Now, much of the spotlight has been put on lawmakers, whose policy decisions could either fan the growing inshoring flames, or snuff them out altogether. But as researchers from Miami University and the University of Tennessee have pointed out, we must first understand what factors ultimately play the largest role in drawing a manufacturer to one location versus another before putting the pressure on Capitol Hill. So they set out to answer just that question.

The team, which includes Lisa Ellram, Wendy Tate and Kenneth Petersen, surveyed manufacturing professionals involved in offshoring, hoping to better understand what factors played into their offshoring decision making. What they found was a collection of risks unique to major manufacturing regions, which could arm manufacturers and policymakers with the knowledge they need to turn the U.S. back into a global production hotspot.

Of the potential driving factors, Ellram and her team anticipated responses to vary among: the rising cost of fuel and transportation, rising labor costs, concern for environmental issues, improving U.S. labor output per dollar, volatile currency valuations, and faster response times associated with moving manufacturing closer to the customer.

Naturally, the survey showed that certain regions were more attractive to manufacturers—otherwise there wouldn’t be a national call to bring manufacturing jobs back home. But fluctuations in each region over time suggest just what we’re beginning to see: that attractiveness isn’t static, and is possibly subject to manipulation.

Not surprisingly, policy weighed in as one of the largest influences of whether a region is attractive for manufacturers. Those policies included trade, tax incentives, subsidies, and countertrade requirements.

But that wasn’t their only policy-related discovery. The team also found that the role of policy has been growing to stake a more dominant claim among the myriad of factors affecting decisions to offshore.
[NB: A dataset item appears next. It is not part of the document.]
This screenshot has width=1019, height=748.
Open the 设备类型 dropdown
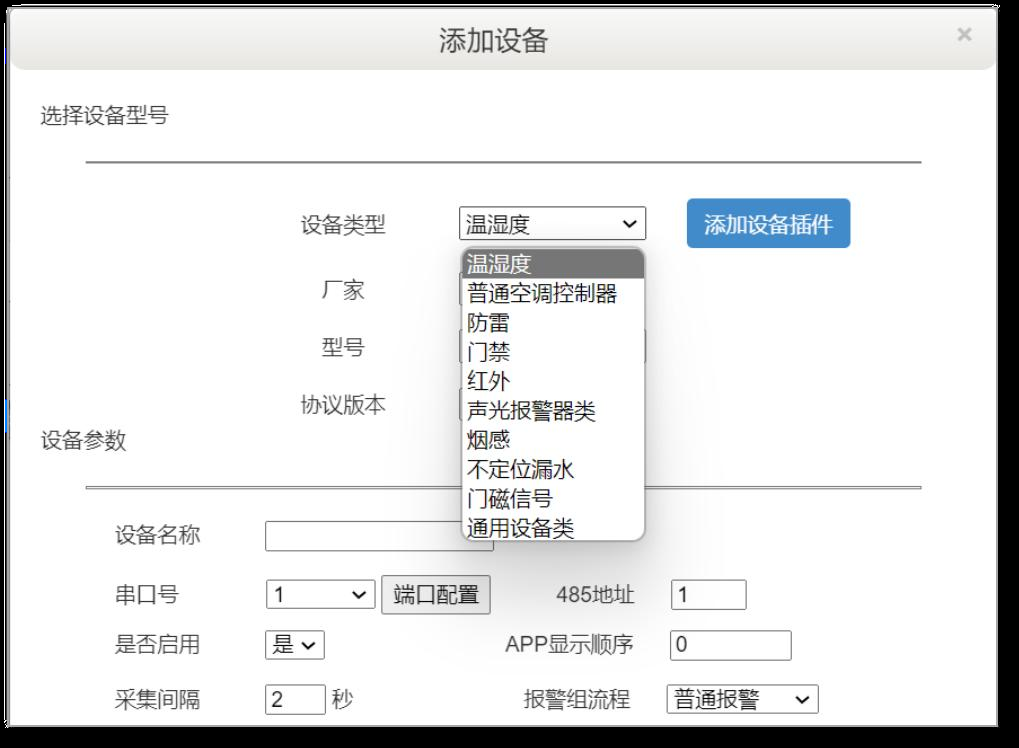(x=552, y=224)
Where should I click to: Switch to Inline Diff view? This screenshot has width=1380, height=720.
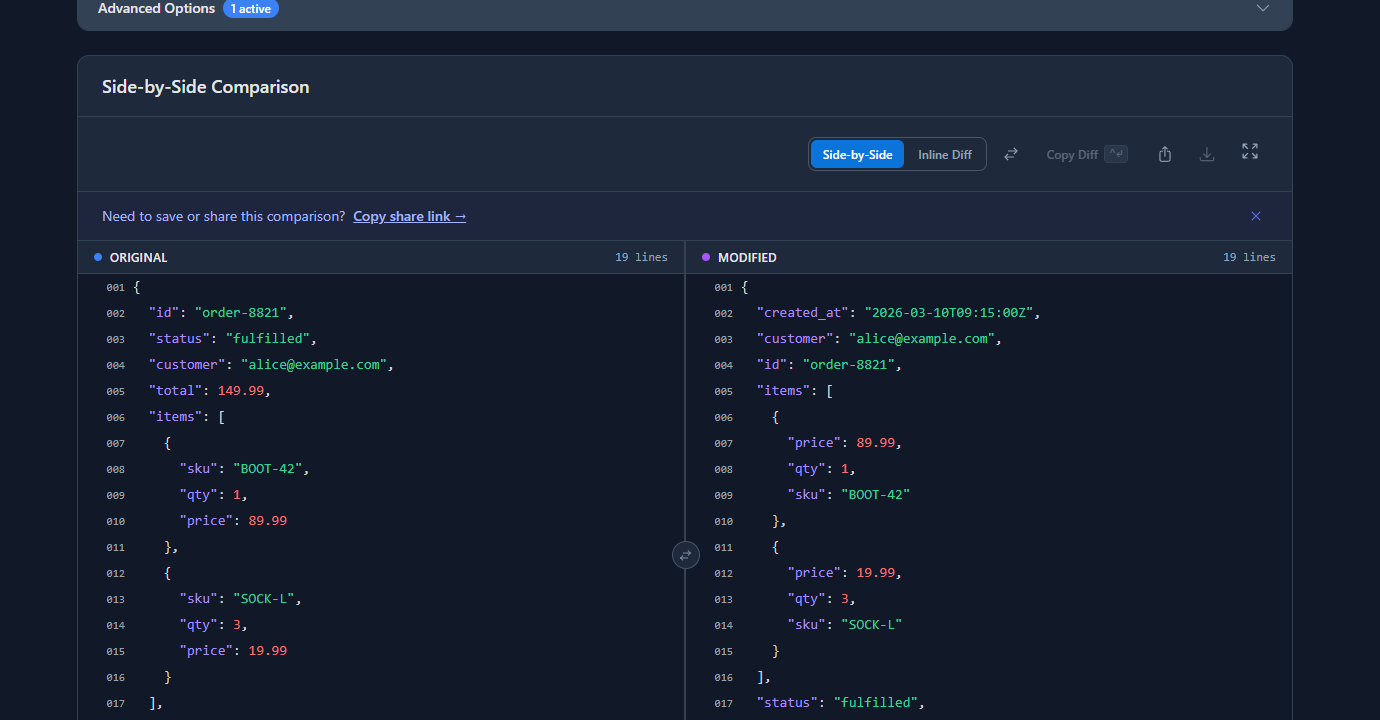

Previously, with cheap labor and materials available in many of these regions, the question of whether or not to offshore was relatively black and white. The low labor costs outshined all other considerations so brightly that a holistic approach was not necessary. But as these costs begin to level out across the globe, Ellram noted that risk assessment should increasingly consider a greater array of factors when considering offshoring.

An additional factor to top the list was the threat of supply chain interruption, which is a prominent concern in East and South Asia, Africa, South America and the Middle East. Given the supply chain’s role as the backbone of the manufacturing business model, this shouldn’t come as a surprise.

When coupled with the cost benefits associated with keeping the supply chain close to the end user or customer, the security of steady sales thanks to the minimal risk of an interrupted supply chain helps would discourage offshoring to these regions.

But in the end (and least surprisingly) cost was still the greatest factor influencing manufacturing location decisions, particularly when you consider the entire cost equation. Whereas companies once focused on labor costs, with wages in countries such as China rising, manufacturers are starting to take a look back to get a holistic view of total cost and profitability, and how more than just labor costs are having in impact.

In the end, these factors could help to bring manufacturing closer to home, but a number of these drivers are simply out of our hands.

Still, the growing influence of policy that this research has pointed to looks promising. And when this is coupled with factors beyond our control, such as supply chain reliability and total costs of manufacturing in various regions, it’s possible that changes in tax incentives and subsidies could be a tipping point for businesses considering reshoring.

An additional survey has recently suggested that this may be a possibility. With the U.S. now matching Mexico in “manufacturing attractiveness,” according to their findings, the nation is poised to match China by 2015 if the current rates hold. Among the factors in question were China’s rising labor costs, and the allure of having manufacturing operations held closer to end markets.